*** RECORD EXTRACTS ***

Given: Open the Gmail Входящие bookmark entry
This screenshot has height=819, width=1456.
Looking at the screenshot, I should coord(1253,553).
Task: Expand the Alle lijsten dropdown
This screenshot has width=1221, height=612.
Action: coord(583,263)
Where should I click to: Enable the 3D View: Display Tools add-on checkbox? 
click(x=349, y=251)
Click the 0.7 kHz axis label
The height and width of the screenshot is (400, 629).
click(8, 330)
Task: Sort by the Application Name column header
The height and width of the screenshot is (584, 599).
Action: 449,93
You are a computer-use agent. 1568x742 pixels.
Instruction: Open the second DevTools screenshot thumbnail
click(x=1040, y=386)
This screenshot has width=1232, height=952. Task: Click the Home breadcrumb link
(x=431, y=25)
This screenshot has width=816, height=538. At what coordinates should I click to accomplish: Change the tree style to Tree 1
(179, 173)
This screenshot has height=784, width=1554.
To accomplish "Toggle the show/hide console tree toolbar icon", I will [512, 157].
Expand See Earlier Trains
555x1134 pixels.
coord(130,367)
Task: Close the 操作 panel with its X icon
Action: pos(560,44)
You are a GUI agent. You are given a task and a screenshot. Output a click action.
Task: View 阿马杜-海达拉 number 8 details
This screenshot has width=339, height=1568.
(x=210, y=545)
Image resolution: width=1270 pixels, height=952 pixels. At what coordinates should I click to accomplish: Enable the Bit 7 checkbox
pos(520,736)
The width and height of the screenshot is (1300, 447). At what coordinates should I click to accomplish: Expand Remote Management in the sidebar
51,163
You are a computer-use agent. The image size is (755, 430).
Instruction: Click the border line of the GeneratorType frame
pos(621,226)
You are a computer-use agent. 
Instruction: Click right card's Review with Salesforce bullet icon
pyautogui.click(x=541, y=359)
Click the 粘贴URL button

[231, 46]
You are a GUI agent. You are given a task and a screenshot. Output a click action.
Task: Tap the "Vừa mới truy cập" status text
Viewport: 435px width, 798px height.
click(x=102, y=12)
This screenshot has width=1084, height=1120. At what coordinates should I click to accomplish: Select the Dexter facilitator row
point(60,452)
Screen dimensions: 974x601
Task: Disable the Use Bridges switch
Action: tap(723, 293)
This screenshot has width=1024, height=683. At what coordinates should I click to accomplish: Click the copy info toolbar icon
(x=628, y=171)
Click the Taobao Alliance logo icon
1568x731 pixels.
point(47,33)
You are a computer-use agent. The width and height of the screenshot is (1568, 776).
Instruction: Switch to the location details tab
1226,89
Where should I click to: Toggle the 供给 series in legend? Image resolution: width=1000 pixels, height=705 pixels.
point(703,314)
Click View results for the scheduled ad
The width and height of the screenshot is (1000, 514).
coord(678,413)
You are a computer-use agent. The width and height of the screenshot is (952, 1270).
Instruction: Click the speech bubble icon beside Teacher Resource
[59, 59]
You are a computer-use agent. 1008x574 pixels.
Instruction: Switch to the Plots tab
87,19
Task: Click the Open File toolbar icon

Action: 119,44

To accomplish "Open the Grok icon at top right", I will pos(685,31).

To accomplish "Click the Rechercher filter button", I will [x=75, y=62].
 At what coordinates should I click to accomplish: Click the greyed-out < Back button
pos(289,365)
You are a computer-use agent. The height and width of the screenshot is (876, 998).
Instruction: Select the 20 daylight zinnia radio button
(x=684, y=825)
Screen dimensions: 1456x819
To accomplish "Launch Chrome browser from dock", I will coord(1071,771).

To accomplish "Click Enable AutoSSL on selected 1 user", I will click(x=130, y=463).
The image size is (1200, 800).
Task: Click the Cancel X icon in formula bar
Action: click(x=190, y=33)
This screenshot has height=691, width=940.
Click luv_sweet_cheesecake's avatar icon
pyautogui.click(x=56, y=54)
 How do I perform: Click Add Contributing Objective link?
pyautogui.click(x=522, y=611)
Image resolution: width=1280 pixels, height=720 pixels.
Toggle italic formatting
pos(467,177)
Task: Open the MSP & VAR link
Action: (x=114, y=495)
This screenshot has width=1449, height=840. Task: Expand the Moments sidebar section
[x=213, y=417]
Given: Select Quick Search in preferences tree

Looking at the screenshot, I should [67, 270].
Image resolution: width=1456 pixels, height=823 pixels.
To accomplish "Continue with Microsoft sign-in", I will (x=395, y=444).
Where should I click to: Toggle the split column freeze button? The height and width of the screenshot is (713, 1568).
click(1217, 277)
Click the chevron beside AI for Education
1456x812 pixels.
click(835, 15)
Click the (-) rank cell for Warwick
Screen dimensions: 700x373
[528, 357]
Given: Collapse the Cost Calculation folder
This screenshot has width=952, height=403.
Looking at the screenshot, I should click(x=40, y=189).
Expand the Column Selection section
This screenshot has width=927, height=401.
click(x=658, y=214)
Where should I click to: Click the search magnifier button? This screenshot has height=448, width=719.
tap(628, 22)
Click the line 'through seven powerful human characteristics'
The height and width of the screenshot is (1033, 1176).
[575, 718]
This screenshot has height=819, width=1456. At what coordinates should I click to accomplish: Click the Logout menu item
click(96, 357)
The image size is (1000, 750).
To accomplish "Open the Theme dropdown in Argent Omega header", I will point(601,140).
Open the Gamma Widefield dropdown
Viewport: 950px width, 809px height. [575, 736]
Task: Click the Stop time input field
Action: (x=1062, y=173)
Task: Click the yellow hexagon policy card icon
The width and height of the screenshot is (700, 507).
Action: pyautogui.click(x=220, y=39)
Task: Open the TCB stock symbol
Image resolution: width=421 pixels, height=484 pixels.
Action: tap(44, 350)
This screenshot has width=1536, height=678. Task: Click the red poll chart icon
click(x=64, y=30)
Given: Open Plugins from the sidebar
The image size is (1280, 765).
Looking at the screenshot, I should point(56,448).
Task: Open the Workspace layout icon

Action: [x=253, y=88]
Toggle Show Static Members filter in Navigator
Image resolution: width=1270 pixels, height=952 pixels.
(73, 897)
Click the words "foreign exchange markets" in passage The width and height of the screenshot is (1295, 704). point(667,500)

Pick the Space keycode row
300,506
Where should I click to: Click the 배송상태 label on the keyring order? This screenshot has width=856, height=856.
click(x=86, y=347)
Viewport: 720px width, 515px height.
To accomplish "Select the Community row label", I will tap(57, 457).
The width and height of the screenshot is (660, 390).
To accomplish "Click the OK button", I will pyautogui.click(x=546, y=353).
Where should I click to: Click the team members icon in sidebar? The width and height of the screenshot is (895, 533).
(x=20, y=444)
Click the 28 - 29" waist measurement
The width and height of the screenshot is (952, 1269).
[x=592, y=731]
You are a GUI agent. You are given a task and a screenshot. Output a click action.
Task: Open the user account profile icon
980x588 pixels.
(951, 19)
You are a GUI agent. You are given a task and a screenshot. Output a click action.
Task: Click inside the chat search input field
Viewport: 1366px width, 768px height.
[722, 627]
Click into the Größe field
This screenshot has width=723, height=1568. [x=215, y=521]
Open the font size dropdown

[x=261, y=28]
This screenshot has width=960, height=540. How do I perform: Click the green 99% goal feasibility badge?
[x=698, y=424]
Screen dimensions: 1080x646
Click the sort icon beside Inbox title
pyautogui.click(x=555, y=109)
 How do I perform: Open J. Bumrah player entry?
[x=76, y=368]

***

◆ **GIVEN INSTRUCTION**
Rewrite all of the records above, changing each "GUI agent" to "desktop agent" and leaving everything else the same.

◆ **EXERCISE RESULT**
Given: Open the Gmail Входящие bookmark entry
This screenshot has height=819, width=1456.
Looking at the screenshot, I should coord(1253,553).
Task: Expand the Alle lijsten dropdown
This screenshot has width=1221, height=612.
Action: coord(583,263)
Where should I click to: Enable the 3D View: Display Tools add-on checkbox? 
click(x=349, y=251)
Click the 0.7 kHz axis label
The height and width of the screenshot is (400, 629).
click(8, 330)
Task: Sort by the Application Name column header
The height and width of the screenshot is (584, 599).
Action: 449,93
You are a computer-use agent. 1568x742 pixels.
Instruction: Open the second DevTools screenshot thumbnail
click(x=1040, y=386)
This screenshot has width=1232, height=952. Task: Click the Home breadcrumb link
(x=431, y=25)
This screenshot has width=816, height=538. At what coordinates should I click to accomplish: Change the tree style to Tree 1
(179, 173)
This screenshot has height=784, width=1554.
To accomplish "Toggle the show/hide console tree toolbar icon", I will [512, 157].
Expand See Earlier Trains
555x1134 pixels.
coord(130,367)
Task: Close the 操作 panel with its X icon
Action: pos(560,44)
You are a desktop agent. You are given a task and a screenshot. Output a click action.
Task: View 阿马杜-海达拉 number 8 details
This screenshot has width=339, height=1568.
(x=210, y=545)
Image resolution: width=1270 pixels, height=952 pixels. At what coordinates should I click to accomplish: Enable the Bit 7 checkbox
pos(520,736)
The width and height of the screenshot is (1300, 447). At what coordinates should I click to accomplish: Expand Remote Management in the sidebar
51,163
You are a computer-use agent. The image size is (755, 430).
Instruction: Click the border line of the GeneratorType frame
pos(621,226)
You are a computer-use agent. 
Instruction: Click right card's Review with Salesforce bullet icon
pyautogui.click(x=541, y=359)
Click the 粘贴URL button

[231, 46]
You are a desktop agent. You are given a task and a screenshot. Output a click action.
Task: Tap the "Vừa mới truy cập" status text
Viewport: 435px width, 798px height.
click(x=102, y=12)
This screenshot has width=1084, height=1120. At what coordinates should I click to accomplish: Select the Dexter facilitator row
point(60,452)
Screen dimensions: 974x601
Task: Disable the Use Bridges switch
Action: tap(723, 293)
This screenshot has width=1024, height=683. At what coordinates should I click to accomplish: Click the copy info toolbar icon
(x=628, y=171)
Click the Taobao Alliance logo icon
1568x731 pixels.
point(47,33)
You are a computer-use agent. The width and height of the screenshot is (1568, 776).
Instruction: Switch to the location details tab
1226,89
Where should I click to: Toggle the 供给 series in legend? Image resolution: width=1000 pixels, height=705 pixels.
point(703,314)
Click View results for the scheduled ad
The width and height of the screenshot is (1000, 514).
coord(678,413)
You are a computer-use agent. The width and height of the screenshot is (952, 1270).
Instruction: Click the speech bubble icon beside Teacher Resource
[59, 59]
You are a computer-use agent. 1008x574 pixels.
Instruction: Switch to the Plots tab
87,19
Task: Click the Open File toolbar icon

Action: 119,44

To accomplish "Open the Grok icon at top right", I will pos(685,31).

To accomplish "Click the Rechercher filter button", I will [x=75, y=62].
 At what coordinates should I click to accomplish: Click the greyed-out < Back button
pos(289,365)
You are a computer-use agent. The height and width of the screenshot is (876, 998).
Instruction: Select the 20 daylight zinnia radio button
(x=684, y=825)
Screen dimensions: 1456x819
To accomplish "Launch Chrome browser from dock", I will coord(1071,771).

To accomplish "Click Enable AutoSSL on selected 1 user", I will click(x=130, y=463).
The image size is (1200, 800).
Task: Click the Cancel X icon in formula bar
Action: click(x=190, y=33)
This screenshot has height=691, width=940.
Click luv_sweet_cheesecake's avatar icon
pyautogui.click(x=56, y=54)
 How do I perform: Click Add Contributing Objective link?
pyautogui.click(x=522, y=611)
Image resolution: width=1280 pixels, height=720 pixels.
Toggle italic formatting
pos(467,177)
Task: Open the MSP & VAR link
Action: (x=114, y=495)
This screenshot has width=1449, height=840. Task: Expand the Moments sidebar section
[x=213, y=417]
Given: Select Quick Search in preferences tree

Looking at the screenshot, I should [67, 270].
Image resolution: width=1456 pixels, height=823 pixels.
To accomplish "Continue with Microsoft sign-in", I will (x=395, y=444).
Where should I click to: Toggle the split column freeze button? The height and width of the screenshot is (713, 1568).
click(1217, 277)
Click the chevron beside AI for Education
1456x812 pixels.
click(835, 15)
Click the (-) rank cell for Warwick
Screen dimensions: 700x373
[528, 357]
Given: Collapse the Cost Calculation folder
This screenshot has width=952, height=403.
Looking at the screenshot, I should click(x=40, y=189).
Expand the Column Selection section
This screenshot has width=927, height=401.
click(x=658, y=214)
Where should I click to: Click the search magnifier button? This screenshot has height=448, width=719.
tap(628, 22)
Click the line 'through seven powerful human characteristics'
The height and width of the screenshot is (1033, 1176).
[575, 718]
This screenshot has height=819, width=1456. At what coordinates should I click to accomplish: Click the Logout menu item
click(96, 357)
The image size is (1000, 750).
To accomplish "Open the Theme dropdown in Argent Omega header", I will point(601,140).
Open the Gamma Widefield dropdown
Viewport: 950px width, 809px height. [575, 736]
Task: Click the Stop time input field
Action: (x=1062, y=173)
Task: Click the yellow hexagon policy card icon
The width and height of the screenshot is (700, 507).
Action: pyautogui.click(x=220, y=39)
Task: Open the TCB stock symbol
Image resolution: width=421 pixels, height=484 pixels.
Action: tap(44, 350)
This screenshot has width=1536, height=678. Task: Click the red poll chart icon
click(x=64, y=30)
Given: Open Plugins from the sidebar
The image size is (1280, 765).
Looking at the screenshot, I should point(56,448).
Task: Open the Workspace layout icon

Action: [x=253, y=88]
Toggle Show Static Members filter in Navigator
Image resolution: width=1270 pixels, height=952 pixels.
(73, 897)
Click the words "foreign exchange markets" in passage The width and height of the screenshot is (1295, 704). point(667,500)

Pick the Space keycode row
300,506
Where should I click to: Click the 배송상태 label on the keyring order? This screenshot has width=856, height=856.
click(x=86, y=347)
Viewport: 720px width, 515px height.
To accomplish "Select the Community row label", I will tap(57, 457).
The width and height of the screenshot is (660, 390).
To accomplish "Click the OK button", I will pyautogui.click(x=546, y=353).
Where should I click to: Click the team members icon in sidebar? The width and height of the screenshot is (895, 533).
(x=20, y=444)
Click the 28 - 29" waist measurement
The width and height of the screenshot is (952, 1269).
[x=592, y=731]
You are a desktop agent. You are given a task and a screenshot. Output a click action.
Task: Open the user account profile icon
980x588 pixels.
(951, 19)
You are a desktop agent. You are given a task and a screenshot. Output a click action.
Task: Click inside the chat search input field
Viewport: 1366px width, 768px height.
[722, 627]
Click into the Größe field
This screenshot has width=723, height=1568. [x=215, y=521]
Open the font size dropdown

[x=261, y=28]
This screenshot has width=960, height=540. How do I perform: Click the green 99% goal feasibility badge?
[x=698, y=424]
Screen dimensions: 1080x646
Click the sort icon beside Inbox title
pyautogui.click(x=555, y=109)
 How do I perform: Open J. Bumrah player entry?
[x=76, y=368]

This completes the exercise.